産経新聞社

ゆうゆうLife

備える姿勢は社会人の責務

 東京都世田谷区 無職 南雲正敏 72

 16日付コラム「再雇用のレール」には、多少の違和感を覚えました。コラムは、寮付きの仕事をなくして食事代にも事欠く派遣社員に同情的ですが、なぜそういう事態に陥るのか、突き詰めることが必要ではないでしょうか。

 派遣の仕事は不安定で、常に失職の危険にさらされています。ならばなおのこと、日々わずかでも出費を抑え、蓄えを増やし、将来の不安に備える生活姿勢が要求されます。また、そのような努力をすることが、社会人として果たすべき当然の責務でもあります。

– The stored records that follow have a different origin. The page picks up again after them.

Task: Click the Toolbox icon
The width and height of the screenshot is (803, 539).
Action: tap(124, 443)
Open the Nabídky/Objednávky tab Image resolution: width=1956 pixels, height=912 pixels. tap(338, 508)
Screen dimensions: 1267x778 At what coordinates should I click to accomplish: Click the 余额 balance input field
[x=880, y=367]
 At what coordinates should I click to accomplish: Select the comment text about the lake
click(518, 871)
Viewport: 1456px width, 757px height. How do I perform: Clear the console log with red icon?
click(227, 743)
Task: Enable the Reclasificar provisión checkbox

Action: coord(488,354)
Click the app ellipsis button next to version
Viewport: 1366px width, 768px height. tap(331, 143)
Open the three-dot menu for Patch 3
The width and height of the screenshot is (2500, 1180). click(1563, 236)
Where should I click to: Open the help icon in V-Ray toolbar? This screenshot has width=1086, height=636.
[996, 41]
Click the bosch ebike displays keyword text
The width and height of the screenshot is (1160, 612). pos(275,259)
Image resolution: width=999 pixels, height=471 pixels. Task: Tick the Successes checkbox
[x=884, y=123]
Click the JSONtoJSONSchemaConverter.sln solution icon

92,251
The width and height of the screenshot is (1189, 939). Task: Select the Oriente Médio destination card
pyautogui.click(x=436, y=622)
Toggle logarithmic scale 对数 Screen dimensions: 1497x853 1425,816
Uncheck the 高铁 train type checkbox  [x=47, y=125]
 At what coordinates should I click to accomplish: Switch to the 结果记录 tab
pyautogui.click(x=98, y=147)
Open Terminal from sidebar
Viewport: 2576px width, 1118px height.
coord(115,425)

 こうした責務を果たす意志もなく、無計画な生活を送って窮迫しているのか、それとも、本当にわずかな蓄えさえできないほど劣悪な労働条件なのか、実態に応じた改善策が必要です。これなしに、いくら支援を講じても、それは一般社会人の税負担を増やすだけでなく、経済変動のたびに同じ騒動を繰り返すことになります。

 また、「正社員だから貯金できる」ものではありません。雇用が安定し、蓄えの必然性が低い正社員でも、将来起こるであろう危険に備え、人に迷惑をかけないよう日々節約し、貯金しているのです。いわんや、雇用不安定な非正規社員においてをや、と考えるのが常識と思います。